- Court: United States District Court for the District of Columbia
- Decided: December 16, 2013
- Defendants: Klayman I: Verizon Communications, President Barack Obama, NSA director (General Keith B. Alexander), Attorney General Eric Holder, Jr., US District Judge Roger Vinson; Klayman II: Facebook, Yahoo!, Google, Microsoft, YouTube, AOL, PalTalk, Skype, Sprint, AT&T, Apple and the same government defendants as in Klayman I

Holding
- Warrantless telecommunications surveillance is not permitted under the Fourth Amendment.

Court membership
- Judge sitting: Richard J. Leon

= Klayman v. Obama =

American federal court case

Klayman v. Obama, 957 F.Supp.2d 1 (D.D.C., 2013), was a decision by the United States District Court for District of Columbia finding that the National Security Agency's (NSA) bulk phone metadata collection program was unconstitutional under the Fourth Amendment. The ruling was later overturned on jurisdictional grounds, leaving the constitutional implications of NSA surveillance unaddressed.

==Background==
The lawsuit arose in the wake of disclosures by Edward Snowden in 2013, revealing a system of global surveillance by the NSA and its international partners. In one particular revelation, The Guardian reported that the Foreign Intelligence Surveillance Court, at the request of the NSA, had ordered Verizon to hand over several months' worth of personal communications records for many of its customers. The phone numbers of both parties on a call were handed over, as was the call's location, time, and duration.

Shortly after the disclosures, conservative activist Larry Klayman, along with several co-plaintiffs, filed suit and named the Obama Administration as the defendant.
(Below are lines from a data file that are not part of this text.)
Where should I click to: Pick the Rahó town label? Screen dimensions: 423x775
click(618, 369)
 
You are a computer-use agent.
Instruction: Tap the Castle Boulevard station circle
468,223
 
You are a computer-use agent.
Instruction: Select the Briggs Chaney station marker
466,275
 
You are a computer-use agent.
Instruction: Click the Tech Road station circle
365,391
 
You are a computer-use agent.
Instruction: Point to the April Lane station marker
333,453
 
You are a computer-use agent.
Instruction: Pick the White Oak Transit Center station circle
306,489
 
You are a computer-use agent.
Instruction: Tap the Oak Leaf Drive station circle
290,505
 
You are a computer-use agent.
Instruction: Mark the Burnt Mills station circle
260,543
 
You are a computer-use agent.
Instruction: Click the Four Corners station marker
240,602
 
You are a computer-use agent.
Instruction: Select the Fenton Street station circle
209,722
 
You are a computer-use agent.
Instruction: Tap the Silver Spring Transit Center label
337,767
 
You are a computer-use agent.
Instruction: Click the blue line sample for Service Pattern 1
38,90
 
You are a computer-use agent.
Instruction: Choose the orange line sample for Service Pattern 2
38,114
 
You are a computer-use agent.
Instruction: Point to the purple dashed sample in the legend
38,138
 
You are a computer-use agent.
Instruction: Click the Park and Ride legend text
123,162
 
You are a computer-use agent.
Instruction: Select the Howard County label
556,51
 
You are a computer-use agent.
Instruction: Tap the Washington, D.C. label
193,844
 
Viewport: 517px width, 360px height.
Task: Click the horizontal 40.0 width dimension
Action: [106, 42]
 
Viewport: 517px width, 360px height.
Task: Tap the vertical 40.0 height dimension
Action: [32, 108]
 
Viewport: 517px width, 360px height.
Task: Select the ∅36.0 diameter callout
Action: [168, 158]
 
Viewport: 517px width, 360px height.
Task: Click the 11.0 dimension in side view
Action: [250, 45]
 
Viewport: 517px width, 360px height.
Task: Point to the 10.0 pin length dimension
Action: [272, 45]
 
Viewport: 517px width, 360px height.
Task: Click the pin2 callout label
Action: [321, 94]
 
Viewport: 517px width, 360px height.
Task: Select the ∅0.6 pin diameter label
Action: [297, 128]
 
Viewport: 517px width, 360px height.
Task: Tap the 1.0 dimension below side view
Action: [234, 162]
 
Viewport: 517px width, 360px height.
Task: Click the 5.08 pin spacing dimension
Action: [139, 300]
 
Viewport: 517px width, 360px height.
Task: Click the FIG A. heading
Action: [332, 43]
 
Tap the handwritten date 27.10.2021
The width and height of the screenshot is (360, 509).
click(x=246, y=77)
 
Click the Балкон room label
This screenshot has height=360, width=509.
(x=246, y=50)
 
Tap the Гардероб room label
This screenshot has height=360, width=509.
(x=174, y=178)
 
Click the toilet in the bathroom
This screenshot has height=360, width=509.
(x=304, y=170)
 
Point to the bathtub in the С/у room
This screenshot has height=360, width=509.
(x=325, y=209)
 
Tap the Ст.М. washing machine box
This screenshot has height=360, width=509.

In a complaint known as Klayman I, Klayman sued on behalf of Verizon Wireless customers against the NSA, the Department of Justice, Verizon Communications, President Barack Obama, Attorney General Eric Holder, and NSA Director General Keith B. Alexander. This complaint alleged that the NSA communications surveillance constituted a search of each customer's personal data, and thus required a warrant under the Fourth Amendment.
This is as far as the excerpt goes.